Die Verfilmung von Michel Houellebecqs provokativem Roman über das Ende der französischen Demokratie zeigt eine beeindruckende Performance von Selge – und ist inhaltlich doch ein Desaster.
Cast & Crew
Vor der Kamera:
Edgar Selge als Edgar Selge/François
Matthias Brandt als Rediger
Bettina Stucky als Marie-Françoise Tanneur
André Jung als Alain Tanneur
Alina Levshin als Myriam
Catrin Striebeck als Aurélie
Florian Stetter als Godefroy Lampereur
Hinter der Kamera:
Produktion: NFP
Drehbuch: Titus Selge, Karin Beier und Michel Houellebecq
nach dem gleichnamigen Roman von Michel Houellebecq
Regie: Titus Selge
Kamera: Martin Farkas
Produzent: Clemens SchaefferParis, 2022: Das bürgerliche Lager ist, wie im jahrelangen Albtraumszenario der intellektuellen Elite Frankreichs antizipiert, weit ins Hintertreffen geraten. In der ersten Runde der Präsidentschaftswahl wird Marine Le Pen mit ihrem Front National klar stärkste Kraft, auf dem zweiten Platz landet der fiktive Mohamed Ben Abbes mit seiner fiktiven Parteineugründung Muslimische Bruderschaft. Aus dem Rennen sind neben Emmanuel Macrons République en Marche (Houellebecqs literarische Vorlage stellte sich als Ausgangspunkt für die Katastrophe noch eine zweite Amtszeit François Hollandes vor) auch die traditionellen Parteien des Mitte-Links- und Mitte-Rechts-Spektrums. Begleitet worden ist die Wahl von Ausschreitungen und Unruhen, sowohl auf Seiten der „Identitären“, deren Vertreter bereits in den Spitzenpositionen der politischen und intellektuellen Welt gut vertreten sind, als auch auf Seiten der radikalen Muslime.

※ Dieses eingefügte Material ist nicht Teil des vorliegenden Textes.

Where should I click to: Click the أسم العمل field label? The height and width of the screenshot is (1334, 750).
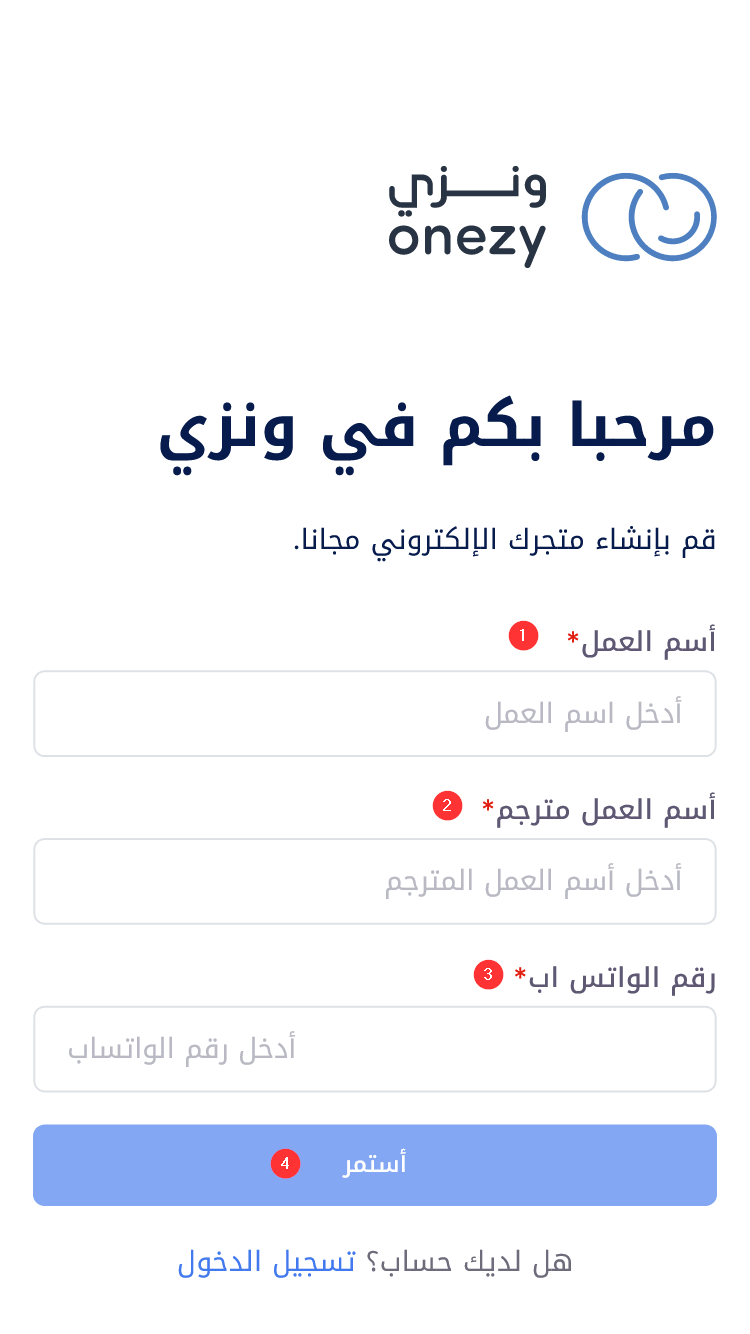pos(648,641)
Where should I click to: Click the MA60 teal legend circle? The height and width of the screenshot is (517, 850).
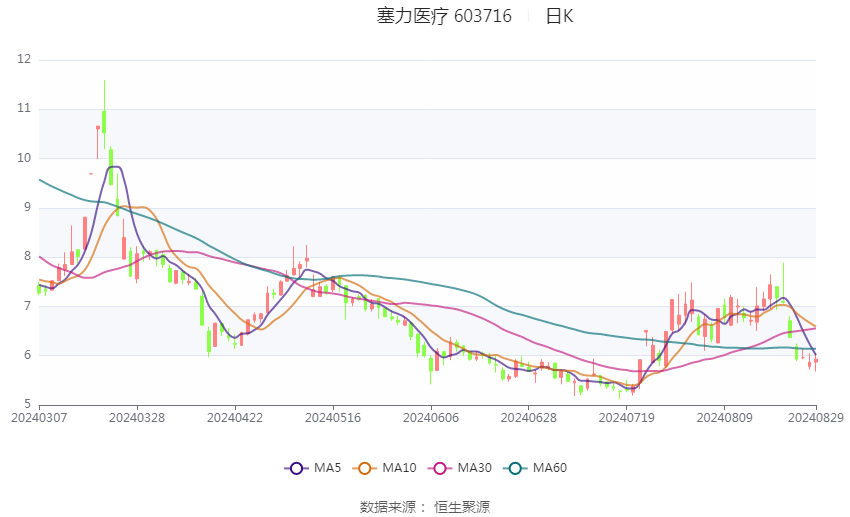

Erzählt wird diese Geschichte in Houellebecqs Roman wie in diesem Film, der auf einer szenischen Lesung/Performance von Edgar Selge am Deutschen Schauspielhaus in Hamburg im Februar 2016 basiert, von Literaturprofessor François, einem Mann in den letzten Jahren eines Lebensabschnitts, den man landläufig „mittleres Alter“ nennt, und der nicht zuletzt in Ermangelung von Ehe, Familie und persönlicher Erfüllung jedes Semester mit einer neuen Studentin ein Techtelmechtel beginnt und ansonsten in einer nie versiegenden Depression der Lustlosigkeit existiert.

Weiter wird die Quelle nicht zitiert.